04 abril 2014

Silencio

Él era silencioso como la respiración de un jardín. Tal vez tenía una gran belleza interior que se asomaba a sus ojos de un azul intenso, pero que no dejaba que nadie descubriera, le daba un enorme pudor mostrarla. En aquellos tiempos no era bueno para un hombre demostrar ternura y externamente era fuerte, duro, recio, como el trabajo que hacía, bueno, como uno de los trabajos. porque también era pastor.

Tenía unas veintitantas cabras a las que llamaba, silbaba, arengaba, y un perro tan listo que lo mandaba a casa por la petaca que había dejado sobre la cómoda y el animal cruzaba campos, vías del tren, entraba en la casa y regresaba justo con eso, a pesar de que los perros son perros no hay que andarles con zalamerías o premios por algo que es su obligación y su obligación es guardar las cabras y guardar la casa, decía él.

Probablemente fue rubio en su juventud, cuando yo era muy pequeña pues no me acuerdo, luego siempre lo recuerdo con el pelo muy corto y totalmente blanco.

Nací a mil km de donde él vivía, pero antes de cumplir mi primer año me llevaron a su casa y sé que, cuando no lo veía nadie, me cogió en sus brazos, él tan grande y yo tan pequeñita, y me dijo algo, me meció hasta que me quedé dormida y en mí se quedó esa sensación de protección, de que allí entre aquellos brazos tan fuertes y tan cerca de un corazón que rebosaba ternura, no podía pasarme nada malo, allí podía dormir tranquilamente. Y en su casa, dí mis primeros pasos.

Mucho después pensé que se quedaba dormido en las tardes de mucho calor, al amparo de un gran árbol que diera buena sombra, sobre un verde trigal que sería de ese color durante muy poco tiempo. Miraba el cielo, veía transformarse las nubes en barcos, o grandes animales, o en un rostro casi reconocible. Pero, aunque ni siquiera lo sabía, amaba el color verde, por eso su mujer y sus dos hijos tenían los ojos de ese color.

Todo era muy sencillo: un trabajo duro, comida escasa, plantar algo en la huerta alquilada, ordeñar las cabras e ir con ellas, cuando se podía, al otro lado de la vía… Y los trenes, la casilla, aún están en el mismo lugar. Cerca hay chumberas y poco más.

En el patio macetas grandes con las mismas plantas año tras año. Nunca hubo un jardín.
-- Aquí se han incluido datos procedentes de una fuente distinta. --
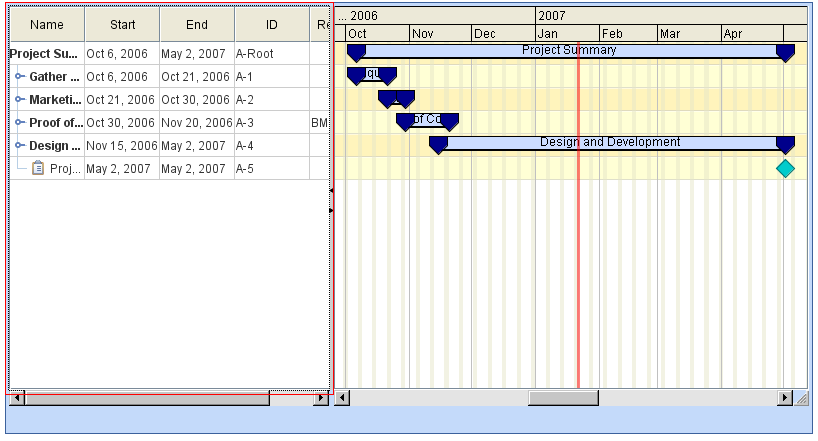The width and height of the screenshot is (818, 441).
Task: Click the End column header
Action: tap(197, 24)
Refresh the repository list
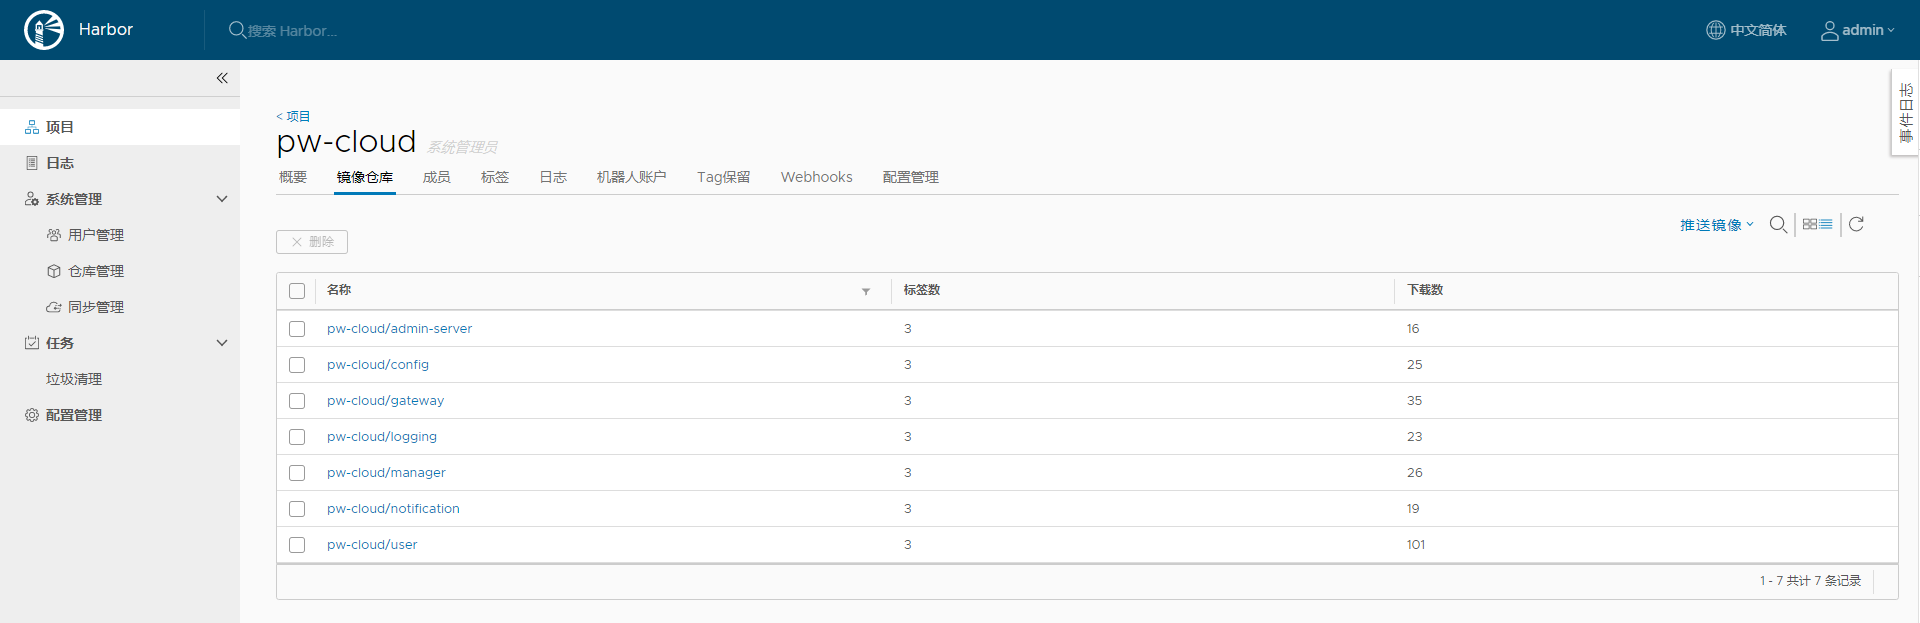Image resolution: width=1920 pixels, height=623 pixels. [x=1856, y=225]
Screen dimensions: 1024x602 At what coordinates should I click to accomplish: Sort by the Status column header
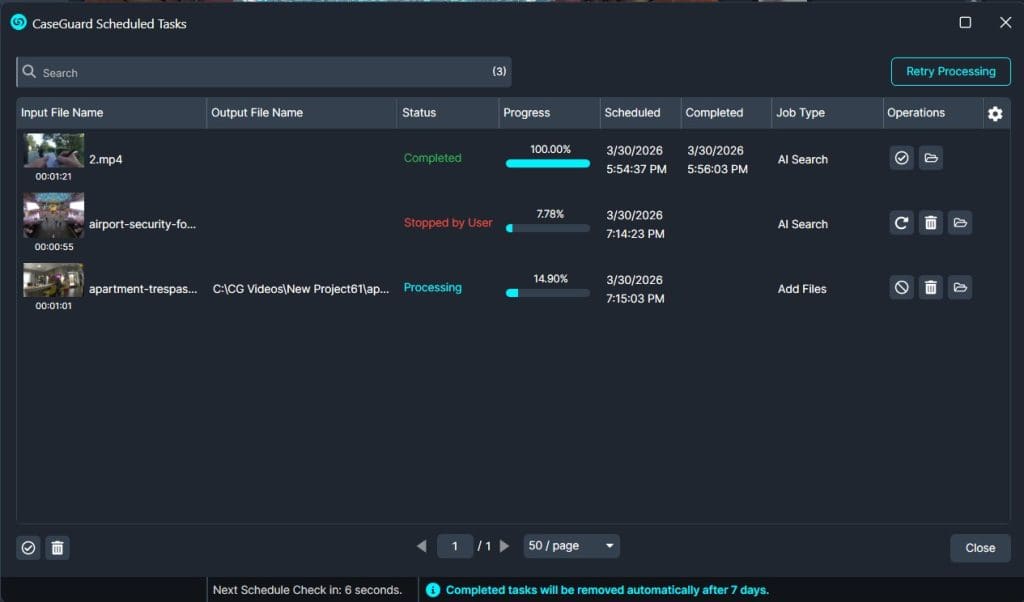tap(419, 113)
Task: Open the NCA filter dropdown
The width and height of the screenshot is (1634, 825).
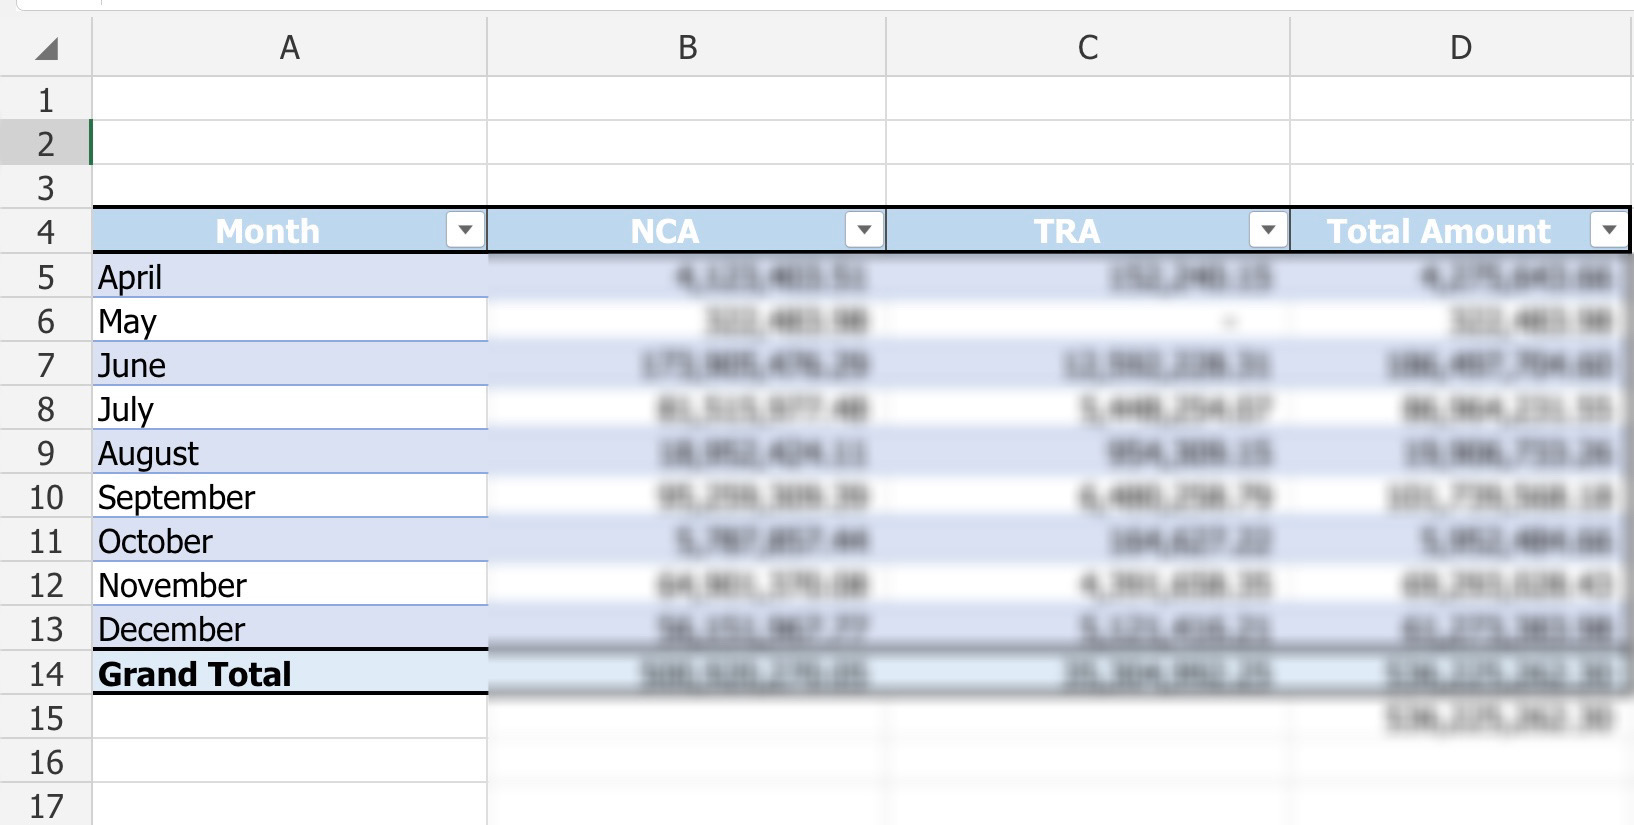Action: (x=864, y=230)
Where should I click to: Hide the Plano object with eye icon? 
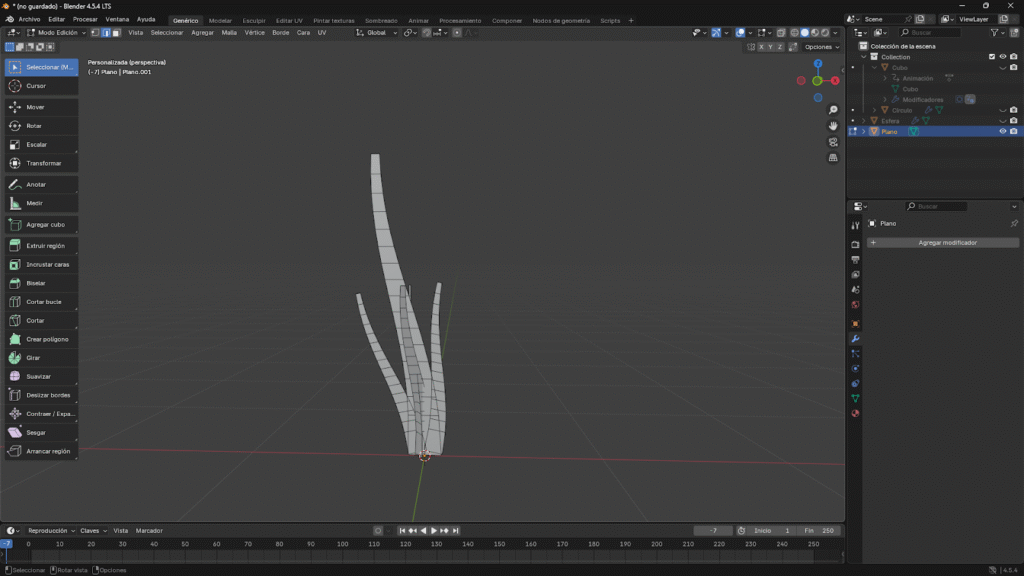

Su sabiduría se había ido formando de la experiencia día tras día, de la observación tranquila de la Naturaleza. Era de tierra. A pesar de tener tan cerca el mar nunca tuvo curiosidad por acercarse a él. Tal vez sí le gustase el aire, el que por la tarde refrescaba los días tórridos del verano, el que formaba remolinos de polvo que se posaba en todas partes. No llegué a saber si le hubiera gustado ir a otros lugares, conocer cosas y gentes diferentes.

Amaba profundamente a su mujer, aunque jamás se hubiera atrevido a besarla en público y supongo que debió ser muy duro que a su hijo mayor lo mandaran a la guerra con diecisiete años. Tal vez lloró su amargura a escondidas, por no poder ir en su lugar.

Luego sí lo vi llorar, cuando ya era muy mayor, cuando se despidió de mí para siempre, porque los dos sabíamos que era nuestro último abrazo. No lo vi morir, he tenido la suerte de que nunca he visto morir a nadie.

Siempre fue dándose plazos: vivir hasta ver a los hijos mayores, casados, con hijos… Para ver una nevera, un televisor, no llegó a tener teléfono en casa.

En sus últimos tiempos tenía en una habitación un quiosco donde vendía y cambiaba tebeos, novelas, revistas. Cuando cerraban, él y su mujer, hacían recuento de lo que habían sacado. Me hacía gracia que se intercambiaran las gafas, tenían la misma graduación.

No era amigo de fiestas, bailes, ruidos, por eso había en su interior como una gran pureza. Las cosas que produce la Naturaleza son buenas, puras, sin contaminar. Cada estación tiene sus ciclos de trabajo: siembra, maduración, recogida y descanso. Y así debe ser también para las personas. Cuando sale el sol hay que levantarse, cuando se pone hay que recogerse y, de vez en cuando, se saca una silla a la puerta y se pueden contemplar las estrellas durante mucho rato, hasta que la respiración es la misma y el latido es el mismo.

Luego vino aquí, el último año, y su corazón se partió varias veces. Ese corazón que nunca había querido mostrar por excesivo pudor, se rompió. Yo sujeté su mano y le dije que todo estaba bien, traté de transmitirle aquella protección que él me había dado a mí tantos años atrás.
Cuando se fue mis hijos aún no habían nacido, pero los dos tienen los ojos verdes.